┌──

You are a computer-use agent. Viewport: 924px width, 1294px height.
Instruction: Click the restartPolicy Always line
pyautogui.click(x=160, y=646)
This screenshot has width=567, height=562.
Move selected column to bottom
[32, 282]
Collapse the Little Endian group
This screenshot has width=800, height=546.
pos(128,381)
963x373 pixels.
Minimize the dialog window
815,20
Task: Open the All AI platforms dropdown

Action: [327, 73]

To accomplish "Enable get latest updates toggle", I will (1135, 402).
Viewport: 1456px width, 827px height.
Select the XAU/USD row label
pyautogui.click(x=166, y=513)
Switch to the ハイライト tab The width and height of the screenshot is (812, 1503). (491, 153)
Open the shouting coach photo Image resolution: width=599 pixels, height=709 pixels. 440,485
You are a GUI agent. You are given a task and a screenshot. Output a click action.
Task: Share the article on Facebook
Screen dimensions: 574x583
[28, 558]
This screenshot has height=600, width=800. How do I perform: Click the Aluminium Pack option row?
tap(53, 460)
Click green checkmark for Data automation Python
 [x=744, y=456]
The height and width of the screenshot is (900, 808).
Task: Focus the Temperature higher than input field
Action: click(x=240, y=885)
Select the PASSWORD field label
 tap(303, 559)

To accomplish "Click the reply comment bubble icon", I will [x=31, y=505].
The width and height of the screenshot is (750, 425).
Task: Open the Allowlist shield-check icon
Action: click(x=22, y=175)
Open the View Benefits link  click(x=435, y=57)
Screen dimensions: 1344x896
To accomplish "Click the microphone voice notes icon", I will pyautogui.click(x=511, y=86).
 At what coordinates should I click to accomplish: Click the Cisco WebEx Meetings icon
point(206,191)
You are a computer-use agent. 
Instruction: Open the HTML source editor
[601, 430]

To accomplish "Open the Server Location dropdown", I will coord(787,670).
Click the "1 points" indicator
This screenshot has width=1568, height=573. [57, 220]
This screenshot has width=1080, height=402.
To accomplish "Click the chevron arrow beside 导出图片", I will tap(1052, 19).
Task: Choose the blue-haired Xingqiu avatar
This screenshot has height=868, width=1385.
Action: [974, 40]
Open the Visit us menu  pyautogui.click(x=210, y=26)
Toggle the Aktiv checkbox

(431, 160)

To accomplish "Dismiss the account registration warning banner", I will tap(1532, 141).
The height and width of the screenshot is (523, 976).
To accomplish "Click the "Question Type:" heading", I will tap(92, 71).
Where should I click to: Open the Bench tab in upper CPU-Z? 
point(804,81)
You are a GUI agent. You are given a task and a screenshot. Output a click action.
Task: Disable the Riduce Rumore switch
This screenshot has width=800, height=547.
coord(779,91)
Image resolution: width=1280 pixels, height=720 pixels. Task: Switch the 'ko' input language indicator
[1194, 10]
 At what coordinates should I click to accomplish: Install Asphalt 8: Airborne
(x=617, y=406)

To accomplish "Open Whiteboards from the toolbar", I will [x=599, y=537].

└──

* **WORK TO BE COMPLETED**
Transcribe the whole listing word for word.

* **SOLUTION**
You are a computer-use agent. Viewport: 924px width, 1294px height.
Instruction: Click the restartPolicy Always line
pyautogui.click(x=160, y=646)
This screenshot has width=567, height=562.
Move selected column to bottom
[32, 282]
Collapse the Little Endian group
This screenshot has width=800, height=546.
pos(128,381)
963x373 pixels.
Minimize the dialog window
815,20
Task: Open the All AI platforms dropdown

Action: [327, 73]

To accomplish "Enable get latest updates toggle", I will (1135, 402).
Viewport: 1456px width, 827px height.
Select the XAU/USD row label
pyautogui.click(x=166, y=513)
Switch to the ハイライト tab The width and height of the screenshot is (812, 1503). (491, 153)
Open the shouting coach photo Image resolution: width=599 pixels, height=709 pixels. 440,485
You are a GUI agent. You are given a task and a screenshot. Output a click action.
Task: Share the article on Facebook
Screen dimensions: 574x583
[28, 558]
This screenshot has height=600, width=800. How do I perform: Click the Aluminium Pack option row?
tap(53, 460)
Click green checkmark for Data automation Python
 [x=744, y=456]
The height and width of the screenshot is (900, 808).
Task: Focus the Temperature higher than input field
Action: click(x=240, y=885)
Select the PASSWORD field label
 tap(303, 559)

To accomplish "Click the reply comment bubble icon", I will [x=31, y=505].
The width and height of the screenshot is (750, 425).
Task: Open the Allowlist shield-check icon
Action: click(x=22, y=175)
Open the View Benefits link  click(x=435, y=57)
Screen dimensions: 1344x896
To accomplish "Click the microphone voice notes icon", I will pyautogui.click(x=511, y=86).
 At what coordinates should I click to accomplish: Click the Cisco WebEx Meetings icon
point(206,191)
You are a computer-use agent. 
Instruction: Open the HTML source editor
[601, 430]

To accomplish "Open the Server Location dropdown", I will coord(787,670).
Click the "1 points" indicator
This screenshot has width=1568, height=573. [57, 220]
This screenshot has width=1080, height=402.
To accomplish "Click the chevron arrow beside 导出图片", I will tap(1052, 19).
Task: Choose the blue-haired Xingqiu avatar
This screenshot has height=868, width=1385.
Action: [974, 40]
Open the Visit us menu  pyautogui.click(x=210, y=26)
Toggle the Aktiv checkbox

(431, 160)

To accomplish "Dismiss the account registration warning banner", I will tap(1532, 141).
The height and width of the screenshot is (523, 976).
To accomplish "Click the "Question Type:" heading", I will tap(92, 71).
Where should I click to: Open the Bench tab in upper CPU-Z? 
point(804,81)
You are a GUI agent. You are given a task and a screenshot. Output a click action.
Task: Disable the Riduce Rumore switch
This screenshot has width=800, height=547.
coord(779,91)
Image resolution: width=1280 pixels, height=720 pixels. Task: Switch the 'ko' input language indicator
[1194, 10]
 At what coordinates should I click to accomplish: Install Asphalt 8: Airborne
(x=617, y=406)

To accomplish "Open Whiteboards from the toolbar", I will [x=599, y=537].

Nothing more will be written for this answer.